About the passing time

Ok, the title is a clickbait, I know. No philosophical divagations though, just another post from Ecuador. I’m seasonally leaving the topic of Peru for a moment (it will be back, I have still at least one, maybe two or even more texts to write about it) to write about the New Year’s Eve which I passed in Guayaquil, Ecuador.




I’m not going to lie, the city party was… well, not my type of party. Badly located stage, loud music and a lot of people. But what should I have hoped for? There was also a smaller stage with nicely singing women. Nice looking women, too. I went for a walk and when I got back there they were already gone. On the main stage the presenter was teaching someone to dance bachata.


The smaller stage.


The parties had place simultaneously in different parts of the city. In Puerto Santa Ana, a modern and luxurious quarter of apartment and office buildings (the tallest building of Ecuador, The Point – 143 metres, is located there), the bars and restaurants were full of dressed up people. Mostly old balding men and young women with a lot of make-up. Very stereotypical, but, sadly, real. Of course it’s just a piece of the whole image. And the live music was great. I would rather spend my New Year’s Eve there than at the city party on Malecón 2000 – the Guayas riverside.

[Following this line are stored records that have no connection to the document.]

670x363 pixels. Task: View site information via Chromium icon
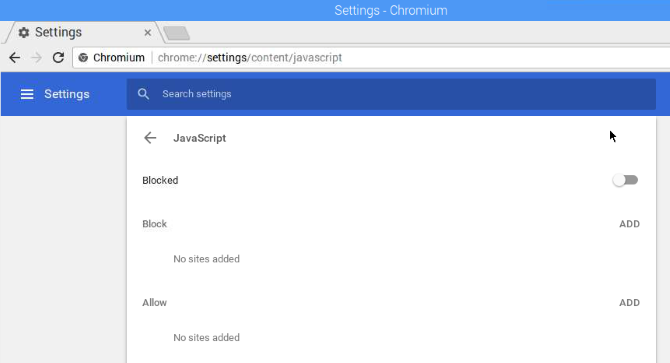tap(83, 58)
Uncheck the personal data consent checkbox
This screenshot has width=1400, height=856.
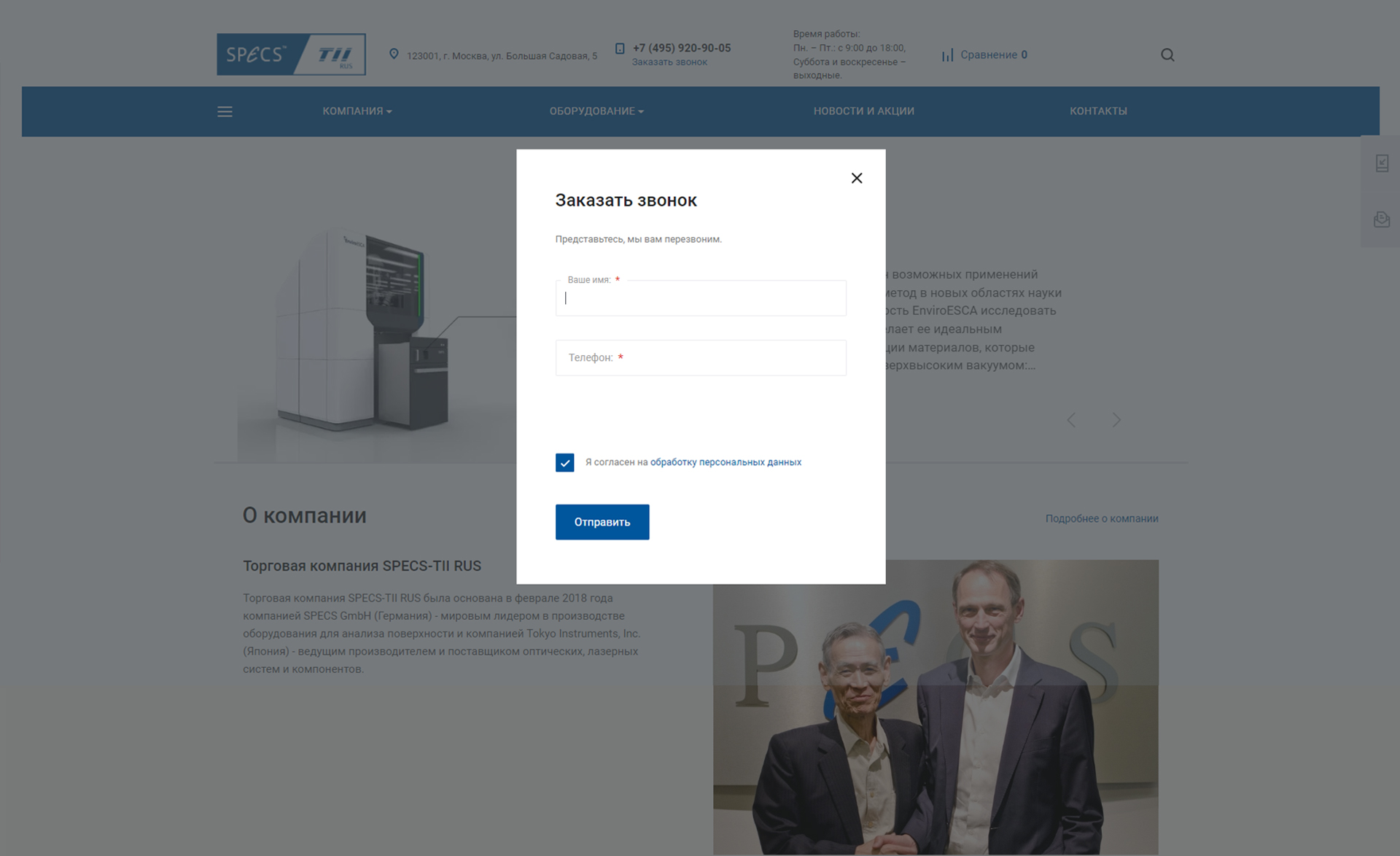pyautogui.click(x=564, y=462)
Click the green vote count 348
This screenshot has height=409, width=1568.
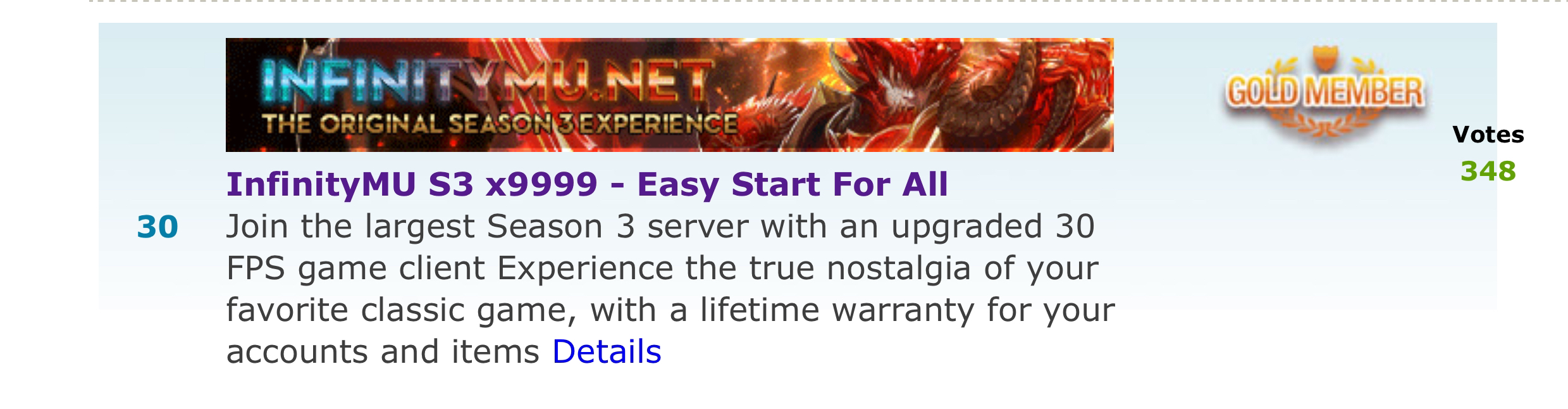(x=1488, y=171)
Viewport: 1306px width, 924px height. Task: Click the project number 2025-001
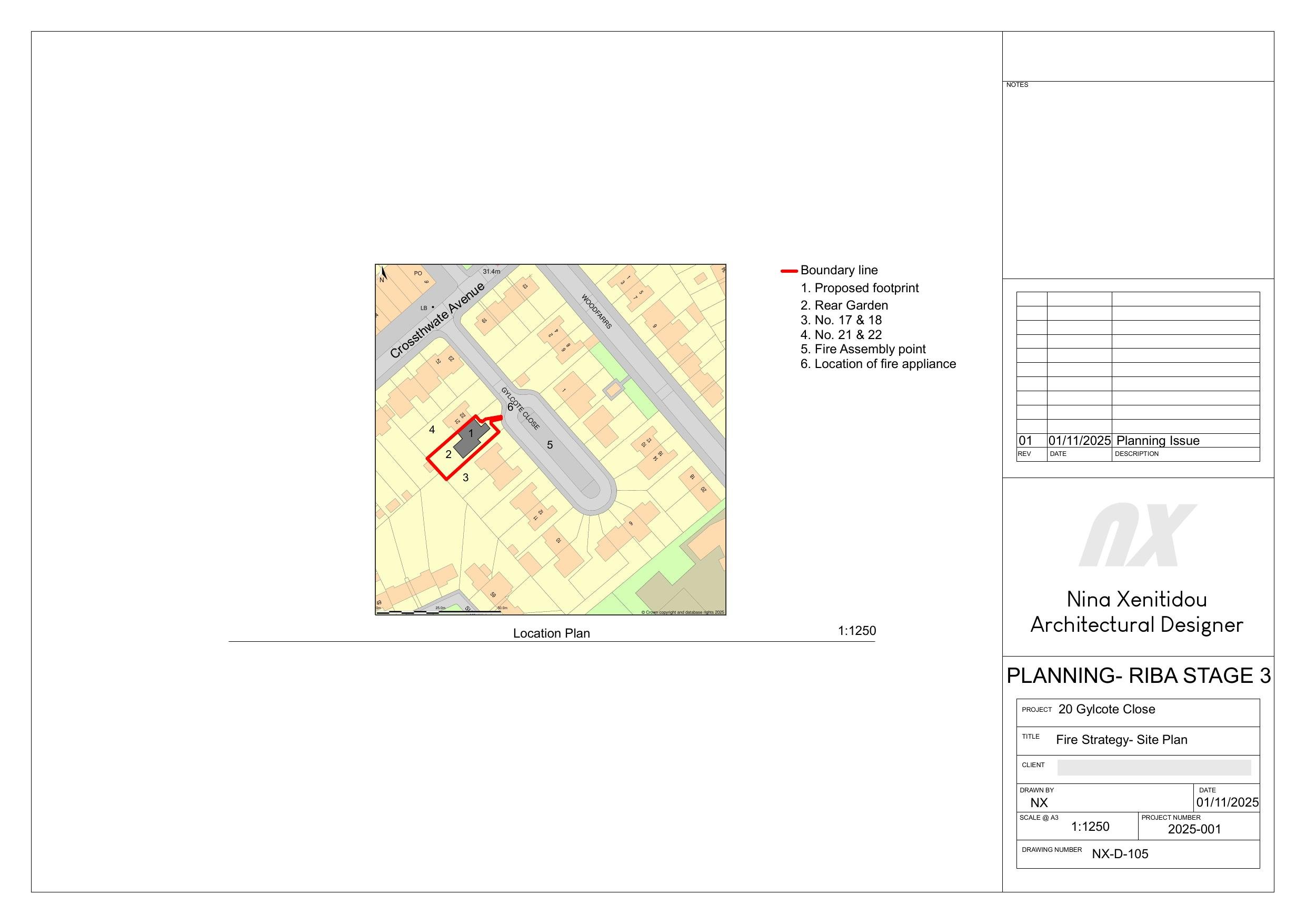[x=1194, y=830]
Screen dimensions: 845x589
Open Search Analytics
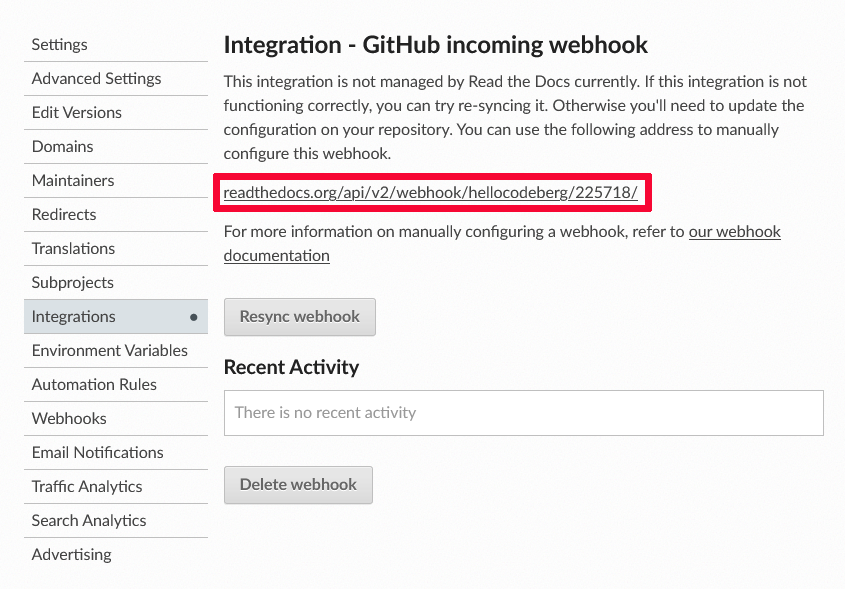(86, 520)
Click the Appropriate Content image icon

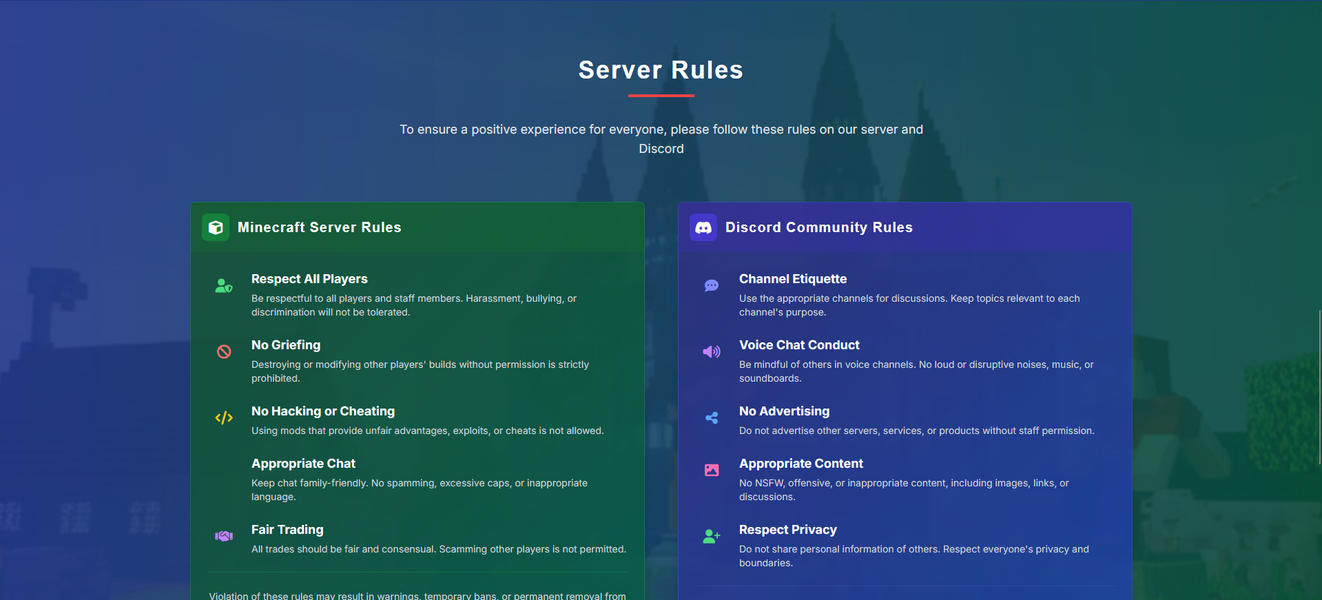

Petards had been exploding since at least the day before (that day I came to Guayaquil but I’m pretty sure that also earlier). At midnight there were fireworks and even more explosions. A group of Indians tried to make lanterns fly. They were rather floating just over the heads of the crowd and were more dangerous than funny.


The attempts of setting everyone on fire a.k.a. making lanterns fly.


The really interesting part is the tradition of monigotes, the effigies symbolizing the Old Year. There are two basic kinds of them – the bad ones, having usually shape of politicians, public figures and other disasters such as a tragic earthquake in Mexico – which are burned to make the bad luck disappear in flames.


Quite shocking – the installation about the earthquake in Mexico next to political caricatures. Well, that’s the tradition…


There are also monigotes which are supposed to bring luck – shaped as relatives and friends. And superheroes and cartoon characters – unless I didn’t get it and they have another purpose. In fact, they are the most numerous. They differ in size – from less then a foot up to seven-ten feet (2-3 metres).


The pyre has inflamed. The people cheers.
Burning monigotes. Some of them stuffed with petards and exploding.


The fire brigade called to not burn them, especially the big ones because of the fire risk. People… well, don’t care. That’s how monigotes burned in Viclabamba. Video by courtesy of Kasia from Vilcabamba (best regards from this place):



The effigies burn well, as they are made of paper, glue and sawdust. And paints. The production starts long time before the New Year’s Eve. There is a picture from the streets of Guayaquil from the end of November:


Still nude effigies.


Some people celebrated New Year by eliminating the competitors. In the South of Guayaquil a drug dealer was killed as the result of gang wars that night.

By the way, I was going back to my hotel just after midnight. The city looked like during the uprising. Burning piles of effigies in the crossroads, explosions everywhere and the series of petards like the series from a machine gun. Plenty of the police officers around, the smoke in the streets. The smell of gunpowder and groups of people in revolutionary mood…

After the battle.


And in the middle of those explosions, fireworks, smoke and people dancing bachata and salsa in the streets like the people of Paris dancing carmagnole during the French Revolution this man. On a bench with a book. That’s how we all should live.


Stoical calmness.


I wish you all my readers and your beloved ones such calmness in 2018. Unless you prefer to dance salsa – then, dance!